Learning about leadership styles can help people understand their preferred way of working with others and find strategies to improve processes and results. There are several different perspectives on leaderships styles. Daniel Goleman’s article in the Harvard Business Review offers six styles to consider:
This style of leadership is more directive, and the leader expects their team to do what they are told to do. Decisions are often made quickly and strategically, and teams are kept on track as a result. However, employees may feel ignored or restricted.
This leadership style focuses on inspiring and motivating teams toward change and innovation. These leaders can establish a high level of trust with employees and rally them around a shared vision or end goal.
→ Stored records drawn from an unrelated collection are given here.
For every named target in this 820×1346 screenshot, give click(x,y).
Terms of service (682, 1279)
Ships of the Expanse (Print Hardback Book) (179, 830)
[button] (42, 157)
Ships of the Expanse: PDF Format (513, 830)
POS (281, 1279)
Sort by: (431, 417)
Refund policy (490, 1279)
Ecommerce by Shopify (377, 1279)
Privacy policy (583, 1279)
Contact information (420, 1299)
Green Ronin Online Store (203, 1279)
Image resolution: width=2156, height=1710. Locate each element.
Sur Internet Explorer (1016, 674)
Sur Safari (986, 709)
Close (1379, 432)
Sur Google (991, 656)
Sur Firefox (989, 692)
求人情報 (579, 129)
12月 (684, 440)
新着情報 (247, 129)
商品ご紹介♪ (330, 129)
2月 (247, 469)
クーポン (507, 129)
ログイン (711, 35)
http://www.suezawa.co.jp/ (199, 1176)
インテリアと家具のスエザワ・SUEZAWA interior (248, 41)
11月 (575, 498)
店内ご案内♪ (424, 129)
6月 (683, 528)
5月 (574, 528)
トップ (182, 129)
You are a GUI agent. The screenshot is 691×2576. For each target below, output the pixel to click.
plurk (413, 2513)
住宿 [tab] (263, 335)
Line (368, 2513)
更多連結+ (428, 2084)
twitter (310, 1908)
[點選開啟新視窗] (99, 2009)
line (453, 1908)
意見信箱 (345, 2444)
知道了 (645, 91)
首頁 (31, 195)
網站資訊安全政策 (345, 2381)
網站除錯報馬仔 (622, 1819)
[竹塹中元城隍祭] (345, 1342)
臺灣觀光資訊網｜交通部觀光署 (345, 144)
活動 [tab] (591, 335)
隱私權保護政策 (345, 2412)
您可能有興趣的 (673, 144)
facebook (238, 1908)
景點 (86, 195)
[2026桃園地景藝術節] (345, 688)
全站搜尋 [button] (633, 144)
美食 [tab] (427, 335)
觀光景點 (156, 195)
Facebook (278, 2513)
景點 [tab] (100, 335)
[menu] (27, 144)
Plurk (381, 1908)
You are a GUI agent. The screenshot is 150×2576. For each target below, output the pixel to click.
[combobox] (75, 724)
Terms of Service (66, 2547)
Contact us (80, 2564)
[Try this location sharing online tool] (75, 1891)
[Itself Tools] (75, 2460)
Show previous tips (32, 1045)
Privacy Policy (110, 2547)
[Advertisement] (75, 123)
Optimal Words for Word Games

In environments where existing processes are valued, the desire to change can make some employees uncomfortable.
Affiliative leaders have the attitude that “people come first.” They place a high priority on removing roadblocks and fostering team harmony. This can boost morale and lead to a high level of trust, which can improve employee performance and create a positive company culture. However, this style can be challenging to maintain, and some of the leader’s priorities may not be addressed in a timely manner.
This style focuses on participative teams working together to discuss options and coming to a consensus. Creativity and innovation are encouraged, which improves job satisfaction among employees and team members. However, constantly trying to achieve consensus among a group can be inefficient.
Pacesetting leaders are focused on performance and results. The leader expects excellence from their team and from themselves, and therefore they lead by example. This style can be effective for short term projects and goals where the results are critical. If this style is pushed over a long period of time, it can increase stress and burnout.
The coaching leadership style uses teaching and mentorship to direct teams. Feedback through effective communication helps their teams visualize the goals behind what they’re doing. This style does require time and patience, and the team needs to be receptive to this style for it to be effective. Otherwise, coaching may be seen as micromanagement.
It’s important for all leaders to consider what styles they use; many leaders use multiple styles. Every style can be effective or ineffective, depending on the circumstances and the team. Mentorship can be a great way for leaders to develop different styles they would like to try. Understanding what style works best with different groups of people in different situations can drive an entire organization toward success.